Rozmawiając z turystami przybywającymi w Bieszczady usłyszałem, że mała ilość autobusów w ciągu dnia jest dla nich bardzo niekomfortowa i pozostaje im podróż na tak zwanego „stopa”.
PKS Jarosław obsługuje przede wszystkim takie miejscowości jak Sanok, Zagórz, Lesko, Uherce Mineralne, Olszanicę czy Ustrzyki Dolne, Bak Bus – Lesko, Hoczew, Polańczyk, Solinę, Myczkowce, Baligród, Cisnę, Wetlinę czy Ustrzyki Górne, zaś z firmą Tarzan udamy się w kierunku Komańczy.
W celu sprawdzenia interesujących nas tras, warto odwiedź stronę e-podroznik.pl, gdzie wszystkie informacje i kursy są na bieżąco aktualizowane.
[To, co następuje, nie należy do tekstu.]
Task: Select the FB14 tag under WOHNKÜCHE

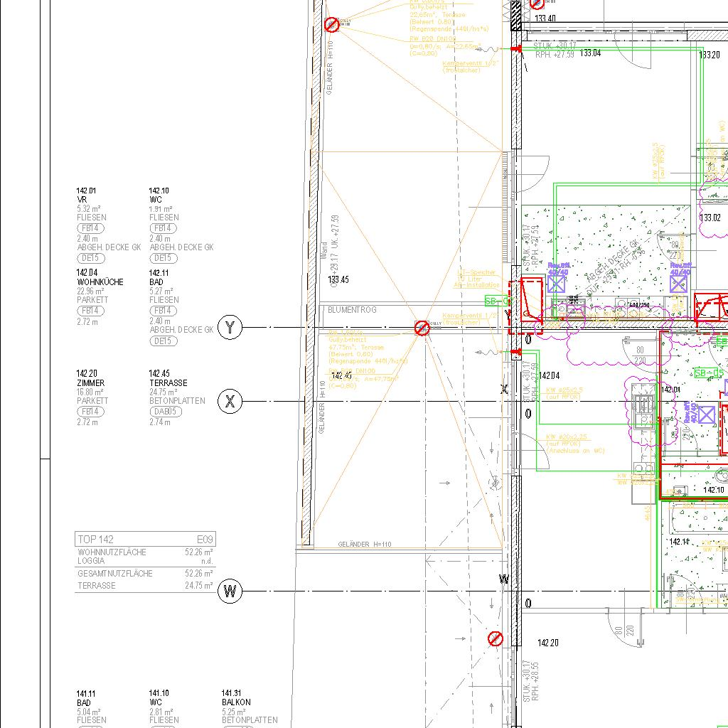Action: click(x=90, y=311)
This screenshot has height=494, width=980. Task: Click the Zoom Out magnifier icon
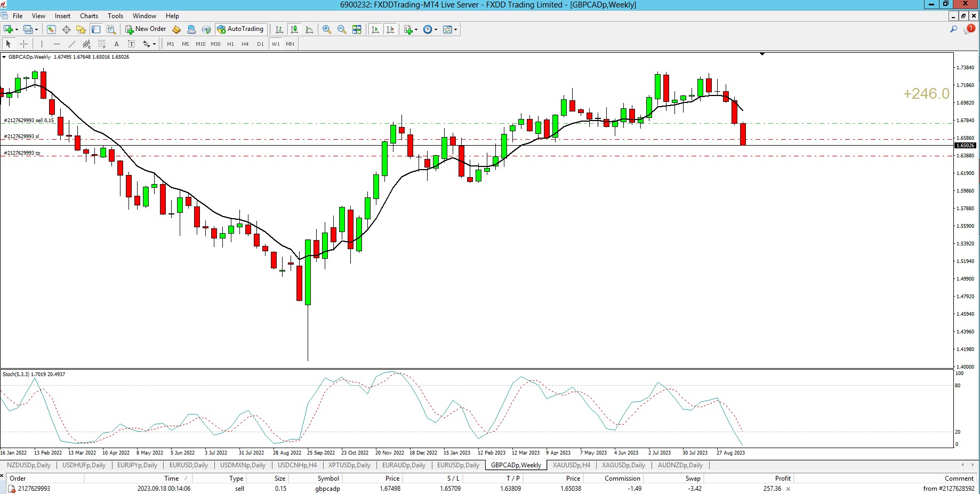tap(342, 29)
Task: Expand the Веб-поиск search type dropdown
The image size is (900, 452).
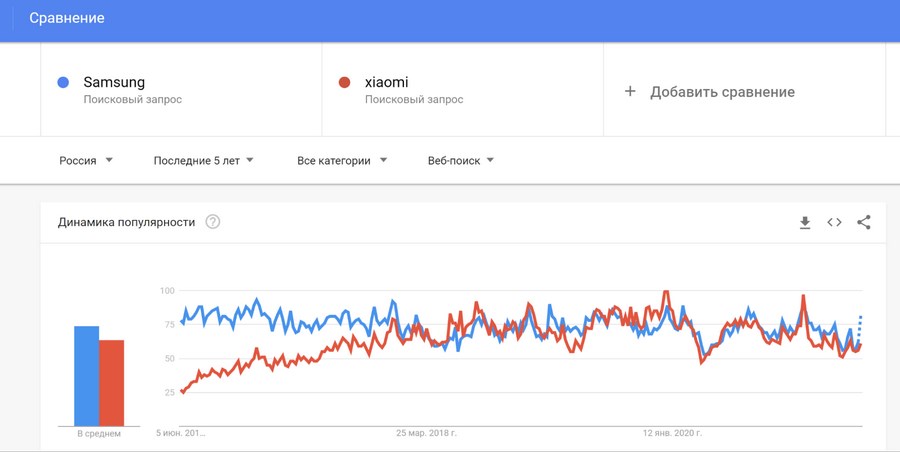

Własny transport to wielka zaleta
Mimo bezproblemowego dojazdu w Bieszczady, najlepszą opcją na zwiedzenie tych malowniczych terenów jest podróż własnym autem. Często z jednego punkty do drugiego jest daleka odległość, więc auto w takiej sytuacji sprawdzi się najlepiej.